■ Texte du document ■
++++++++++++++++++++

Le jeu vidéo donne-t-il des idées de pillage et de dégradations? Depuis des années, les études montrent qu’il n’y a pas de lien entre les jeux vidéo et la violence des plus jeunes. Pour les experts, la violence quotidienne a des effets plus néfastes que GTA.

Aux premiers jours des émeutes qui ont surgi un peu partout en France après la mort de Nahel, de nombreux jeunes ont été aperçus se livrant à de multiples dégradations. Le président de la République Emmanuel Macron a alors confié avoir "le sentiment, parfois, que certains vivent dans la rue les jeux vidéo qui les ont intoxiqués". Une petite phrase qui a suscité une vague d’émotion et de réactions auprès des joueurs, mais aussi dans le milieu vidéoludique.

++++++++++++++++++++

■ Consigne ■
Prolongez l'article sur les jeux vidéo et les émeutes en reprenant juste après sa dernière phrase.

■ Extrait de données ■
++++++++++++++++++++

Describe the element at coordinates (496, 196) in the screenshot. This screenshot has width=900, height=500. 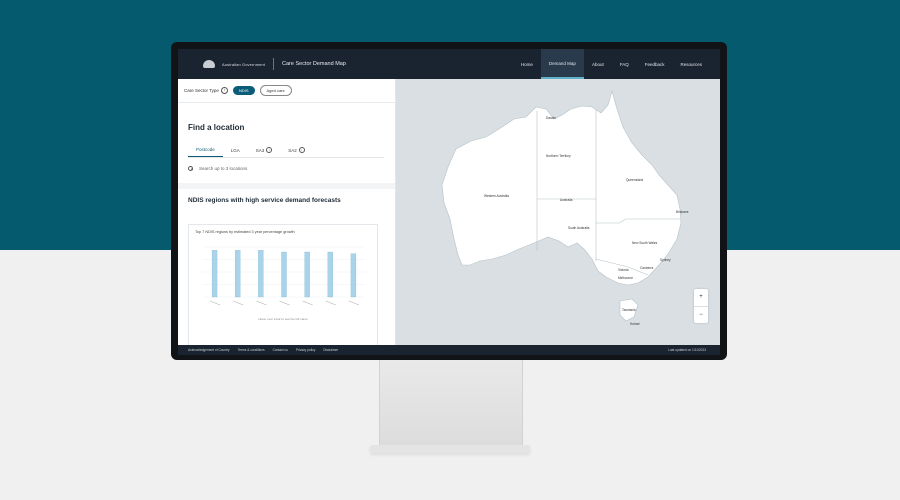
I see `label-wa: Western Australia` at that location.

++++++++++++++++++++

■ Zone de réponse ■
Sans citer de titre nommément, on l’imagine sans peine faire référence à des jeux comme Grand Theft Auto V (GTA V), connu pour son côté subversif et sans limite, où l’on incarne des braqueurs et petits malfrats. Enfreindre la loi fait même partie du petit plaisir coupable des joueurs, si tant est que l’on ait conscience que cela reste un jeu et ne doit pas être reproduit de la réalité. Pour le chef de l’Etat, auprès des plus jeunes, l’effet serait tout autre et potentiellement dévastateur sur les comportements.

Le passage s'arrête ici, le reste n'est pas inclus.